Hariyanto mengingatkan, ungkapan-ungkapan yang muncul dari situs pergaulan sosial macam Facebook dan Twitter tak bisa menjadi representasi resmi (atau hal yang ingin dipublikasikan) oleh seseorang. Ungkapan di situ bisa sesuai dengan pernyataan resmi seseorang, bisa juga tidak. ”Jadi ini tidak bisa jadi bagian dari proses jurnalistik, karena sifatnya terbatas pada ungkapan personal,” papar salah seorang anggota tim ombudsman Kompas itu.
Hariyanto menegaskan agar jurnalis juga mesti meneliti betul, apakah akun Facebook atau Twitter milik pejabat publik yang dikutipnya benar-benar asli. ”Apakah tidak mungkin jika orang lain menggunakan nama tersebut untuk kepentingan lain?
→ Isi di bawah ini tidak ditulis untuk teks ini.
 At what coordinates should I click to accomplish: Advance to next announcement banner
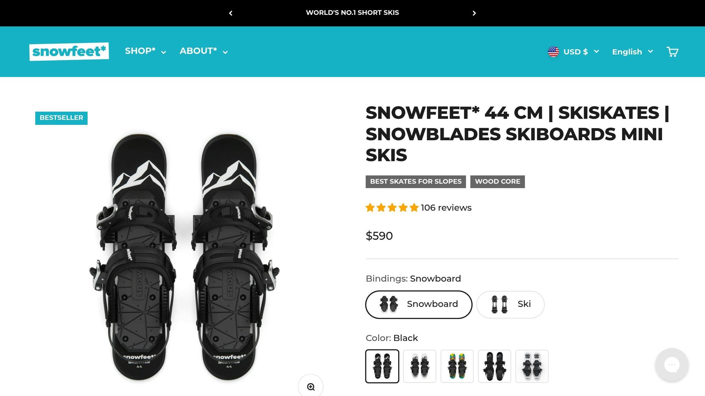click(474, 13)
Jikapun pengelolanya adalah juru bicara atau humas dari seseorang, tetap hal ini tak bisa jadi representasi resmi nama tersebut,” urai mantan wartawan Forum Keadilan ini
Hariyanto punya alasan khusus mengapa ia tak punya akun di Twitter: ruang yang terbatas membuatnya kurang nyaman. ”Potongan-potongan yang kelihatannya banyak, tak selalu menghasilkan konkruensi dalam pemikiran ataupun ekspresi lainnya,” ungkapnya.
Selain itu, Hariyanto mengaku terganggu dengan istilah dalam twitter yakni menyebut “follower”, yang artinya mereka yang terkoneksi dengan seorang pemilik akun. ”Mungkin ada yang bangga punya ribuan follower, belasan hingga ratusan ribu, tapi saya merasa tidak sedang mencari pengikut, dan tak mau harus mengikuti seseorang,” katanya.
Jojo Raharjo
mendengar pidato, -hanya mendengar, tanpa wawancara, juga bisa jadi berita kan? apa bedanya dengan membaca tweet yang dipamerkan ke khalayak?